他们十几岁就成婚,然后生子,不断生。
命大能活下来那就养,命不好生下来就夭折。
杨灵娥摇摇头说:“孩子就是希望,孩子多也并不是什么坏事呀,我家孩子也多呢。”
原来,在他们的眼里,孩子就是希望。
杨灵娥继续说:“孩子多了,这个国家才有希望,咱们好好培养下一代,比啥都强。”
“强身健体有之,读书科考有之,世上的路那么多条,总有一条能适合孩子们的呀,若不让孩子们去走一走试一试,哪儿能晓得他们适合哪条路呢?”
“我爹以前送我上山,那是因为我身体不好总生病,听说山上的老师父带孩子很有一手,带出来的孩子都不生病,我爹就让我去了。

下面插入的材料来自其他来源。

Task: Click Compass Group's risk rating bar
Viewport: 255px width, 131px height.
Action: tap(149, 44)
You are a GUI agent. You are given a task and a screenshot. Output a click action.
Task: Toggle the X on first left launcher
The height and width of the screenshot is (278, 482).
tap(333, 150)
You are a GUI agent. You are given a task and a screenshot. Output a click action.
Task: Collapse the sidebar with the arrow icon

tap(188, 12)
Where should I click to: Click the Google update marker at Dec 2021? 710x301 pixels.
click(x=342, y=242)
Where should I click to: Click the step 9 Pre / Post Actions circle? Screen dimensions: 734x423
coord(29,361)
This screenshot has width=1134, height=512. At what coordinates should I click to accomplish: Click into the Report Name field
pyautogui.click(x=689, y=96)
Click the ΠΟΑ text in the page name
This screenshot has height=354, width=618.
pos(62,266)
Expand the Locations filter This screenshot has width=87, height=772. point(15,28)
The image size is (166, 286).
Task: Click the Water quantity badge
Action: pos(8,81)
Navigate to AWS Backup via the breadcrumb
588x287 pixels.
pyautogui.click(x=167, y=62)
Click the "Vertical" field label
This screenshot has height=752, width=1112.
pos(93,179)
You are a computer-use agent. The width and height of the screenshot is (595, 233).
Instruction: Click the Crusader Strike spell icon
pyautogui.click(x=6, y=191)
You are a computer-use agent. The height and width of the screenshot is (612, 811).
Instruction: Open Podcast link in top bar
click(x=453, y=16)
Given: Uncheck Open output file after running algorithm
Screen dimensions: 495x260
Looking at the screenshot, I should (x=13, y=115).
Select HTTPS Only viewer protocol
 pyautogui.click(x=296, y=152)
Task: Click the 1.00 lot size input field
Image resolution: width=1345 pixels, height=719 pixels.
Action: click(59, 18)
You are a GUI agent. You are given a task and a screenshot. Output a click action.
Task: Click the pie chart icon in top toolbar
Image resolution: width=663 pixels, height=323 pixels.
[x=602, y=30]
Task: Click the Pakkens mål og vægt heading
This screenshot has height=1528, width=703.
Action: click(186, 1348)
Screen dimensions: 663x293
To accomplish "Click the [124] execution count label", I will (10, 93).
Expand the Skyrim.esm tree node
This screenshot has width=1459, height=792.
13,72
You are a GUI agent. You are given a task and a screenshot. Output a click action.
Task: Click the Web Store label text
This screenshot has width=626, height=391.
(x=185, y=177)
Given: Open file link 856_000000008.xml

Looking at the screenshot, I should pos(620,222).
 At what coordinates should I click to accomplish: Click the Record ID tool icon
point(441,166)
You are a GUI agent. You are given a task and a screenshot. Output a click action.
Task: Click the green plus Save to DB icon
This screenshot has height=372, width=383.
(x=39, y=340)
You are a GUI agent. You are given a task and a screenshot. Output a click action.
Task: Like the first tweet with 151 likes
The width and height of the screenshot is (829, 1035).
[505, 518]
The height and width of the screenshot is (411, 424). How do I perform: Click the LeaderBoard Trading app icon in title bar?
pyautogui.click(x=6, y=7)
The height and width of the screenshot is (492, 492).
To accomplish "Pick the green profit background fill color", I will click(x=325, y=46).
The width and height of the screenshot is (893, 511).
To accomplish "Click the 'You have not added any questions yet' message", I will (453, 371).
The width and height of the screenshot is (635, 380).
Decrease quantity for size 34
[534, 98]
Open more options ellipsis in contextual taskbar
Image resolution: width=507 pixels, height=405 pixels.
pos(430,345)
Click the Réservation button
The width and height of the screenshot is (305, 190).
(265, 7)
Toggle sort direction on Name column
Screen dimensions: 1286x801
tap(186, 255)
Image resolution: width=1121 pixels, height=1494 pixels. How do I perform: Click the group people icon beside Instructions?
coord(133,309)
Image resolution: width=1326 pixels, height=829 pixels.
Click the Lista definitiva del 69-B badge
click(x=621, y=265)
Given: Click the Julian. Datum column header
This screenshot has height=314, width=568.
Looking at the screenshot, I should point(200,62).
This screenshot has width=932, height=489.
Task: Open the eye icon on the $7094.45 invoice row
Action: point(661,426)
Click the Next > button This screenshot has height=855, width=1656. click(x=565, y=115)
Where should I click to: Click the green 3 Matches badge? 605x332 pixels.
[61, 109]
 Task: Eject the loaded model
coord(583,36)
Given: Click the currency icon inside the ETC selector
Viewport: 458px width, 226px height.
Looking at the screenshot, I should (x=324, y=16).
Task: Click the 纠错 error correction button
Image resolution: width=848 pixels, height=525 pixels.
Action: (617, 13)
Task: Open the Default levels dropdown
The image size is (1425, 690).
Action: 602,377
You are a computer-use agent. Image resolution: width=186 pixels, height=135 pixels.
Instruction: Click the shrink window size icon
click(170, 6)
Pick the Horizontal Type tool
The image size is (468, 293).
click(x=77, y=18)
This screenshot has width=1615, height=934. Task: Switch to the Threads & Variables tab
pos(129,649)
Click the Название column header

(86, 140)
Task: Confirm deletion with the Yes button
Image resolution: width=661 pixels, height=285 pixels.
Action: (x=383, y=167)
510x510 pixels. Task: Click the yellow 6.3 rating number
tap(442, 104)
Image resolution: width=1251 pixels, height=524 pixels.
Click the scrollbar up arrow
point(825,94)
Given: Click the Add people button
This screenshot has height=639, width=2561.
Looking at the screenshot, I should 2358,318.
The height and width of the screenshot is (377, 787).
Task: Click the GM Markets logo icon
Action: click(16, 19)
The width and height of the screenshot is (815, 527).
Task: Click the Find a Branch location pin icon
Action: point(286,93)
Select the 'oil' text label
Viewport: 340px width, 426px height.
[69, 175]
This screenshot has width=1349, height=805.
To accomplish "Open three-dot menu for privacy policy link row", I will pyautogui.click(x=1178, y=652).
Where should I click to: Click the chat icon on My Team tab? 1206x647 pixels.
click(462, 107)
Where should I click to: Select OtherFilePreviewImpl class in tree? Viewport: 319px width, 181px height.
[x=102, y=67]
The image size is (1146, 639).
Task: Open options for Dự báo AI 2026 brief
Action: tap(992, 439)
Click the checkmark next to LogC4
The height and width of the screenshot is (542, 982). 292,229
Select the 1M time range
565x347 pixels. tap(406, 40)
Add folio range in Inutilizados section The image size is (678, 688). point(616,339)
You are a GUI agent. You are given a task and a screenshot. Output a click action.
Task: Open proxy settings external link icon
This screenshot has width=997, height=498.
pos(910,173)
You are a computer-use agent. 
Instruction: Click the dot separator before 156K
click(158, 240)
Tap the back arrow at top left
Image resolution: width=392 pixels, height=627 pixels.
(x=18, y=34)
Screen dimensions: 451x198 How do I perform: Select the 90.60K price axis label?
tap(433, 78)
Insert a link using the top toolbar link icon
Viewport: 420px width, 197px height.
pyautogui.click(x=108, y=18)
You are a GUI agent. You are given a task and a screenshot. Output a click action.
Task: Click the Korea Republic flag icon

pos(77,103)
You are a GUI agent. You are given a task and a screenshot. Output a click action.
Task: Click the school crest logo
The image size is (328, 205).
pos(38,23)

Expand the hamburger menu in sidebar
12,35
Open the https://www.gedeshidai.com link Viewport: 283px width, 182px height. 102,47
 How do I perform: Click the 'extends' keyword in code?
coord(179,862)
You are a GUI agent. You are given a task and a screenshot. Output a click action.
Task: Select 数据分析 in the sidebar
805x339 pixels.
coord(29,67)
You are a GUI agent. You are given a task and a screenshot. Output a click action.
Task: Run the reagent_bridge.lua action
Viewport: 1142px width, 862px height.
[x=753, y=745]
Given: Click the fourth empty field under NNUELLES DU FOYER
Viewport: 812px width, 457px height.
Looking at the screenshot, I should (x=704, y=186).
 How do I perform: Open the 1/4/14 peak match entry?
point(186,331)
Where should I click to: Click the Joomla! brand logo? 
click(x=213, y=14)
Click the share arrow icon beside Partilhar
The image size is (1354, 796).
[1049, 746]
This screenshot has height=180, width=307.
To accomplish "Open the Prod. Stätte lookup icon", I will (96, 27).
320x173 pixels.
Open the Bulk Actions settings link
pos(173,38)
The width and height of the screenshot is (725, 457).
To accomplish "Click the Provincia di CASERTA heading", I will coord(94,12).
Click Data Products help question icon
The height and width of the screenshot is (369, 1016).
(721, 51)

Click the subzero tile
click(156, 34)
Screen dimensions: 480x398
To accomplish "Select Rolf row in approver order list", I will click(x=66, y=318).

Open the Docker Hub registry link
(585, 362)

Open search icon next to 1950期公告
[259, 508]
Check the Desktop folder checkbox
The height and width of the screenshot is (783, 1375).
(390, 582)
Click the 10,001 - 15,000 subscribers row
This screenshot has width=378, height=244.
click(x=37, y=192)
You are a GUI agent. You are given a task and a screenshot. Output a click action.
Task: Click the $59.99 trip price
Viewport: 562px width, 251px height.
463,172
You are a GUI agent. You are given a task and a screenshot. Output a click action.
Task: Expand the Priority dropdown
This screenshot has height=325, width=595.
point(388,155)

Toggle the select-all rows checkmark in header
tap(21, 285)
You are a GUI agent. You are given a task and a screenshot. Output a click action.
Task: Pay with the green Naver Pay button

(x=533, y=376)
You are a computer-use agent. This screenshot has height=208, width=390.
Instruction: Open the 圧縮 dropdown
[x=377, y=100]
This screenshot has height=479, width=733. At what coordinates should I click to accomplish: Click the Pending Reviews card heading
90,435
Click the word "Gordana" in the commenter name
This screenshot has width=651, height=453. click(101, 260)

”
只是她爹没想到,本意是送她上山健身健体的,不曾想送了个混世魔丸出来。
后来下山回家了,她爹还有小妾,小妾的孩子没教养,让杨灵娥揍了之后就听话多了。
哥哥们也不敢惹她,弟弟妹妹也都规规矩矩的,她的姐姐们就更不用说了,一个比一个不好惹,功夫也不弱,这可真是家和万事兴啊。
“等开春之后,可让家中孩子们去武顺营试一试,也可去城中私塾念书。”
“念书啊……”
赵邺一开口,他们就诚惶诚恐的。
“既然贵人开了口,爹,娘,到时候就让孩子们都去试一试吧。”
反正本意都是为了孩子们好,他们这些做爹娘的,有机会肯定会让孩子们往上爬,总不能象他们一样,一辈子平庸,碌碌无为的。
“也行,就是要多多劳烦贵人了。”阿蛮娘一直笑的很小心。
赵邺端起碗筷和他们坐在一桌,周身气派虽难以融入,但为人亲和,倒也不会让人觉得他不好相处。
“自家人,倒也算不得劳烦。”
“是,是。”
吃完饭后,孩子们在院子里排排站。
杨灵娥围着他们看了一圈,摸摸这个骼膊,捏捏那个大腿。
“都还挺不错呀,个子高身板儿硬,是习武的好料子。”
“真让孩子们去习武吗?”阿蛮兄长还是很担心,一想到今天白日里的场景,真是要吓死人了。
“蛮蛮都不怕,你还怕?”
“况且,这样的世道里,学点儿功夫傍身,总没坏处的。”
也不指望孩子们能有多大出息,就想着将来遇到危险了,能有自保的能力。
“若是蛮蛮不会,你觉得她今日能活着吗?”
阿蛮兄长沉默了片刻,最终还是点点头:“行吧,都听你们安排。”
“蛮蛮还没醒?”
“没呢,我瞧那贵人一直守着,想必待蛮蛮是真心的。”
“真心这东西可不好说,今日真明日就能假了,这真真假假的,需得用时间来检验。”
时间一长,说不定那感情就要变味儿了。
他们都有各自的忧虑,趁着阿蛮与贵人感情尚可,能让孩子们学就学吧,若是将来发生变量了,他们家也能有扛事的能力。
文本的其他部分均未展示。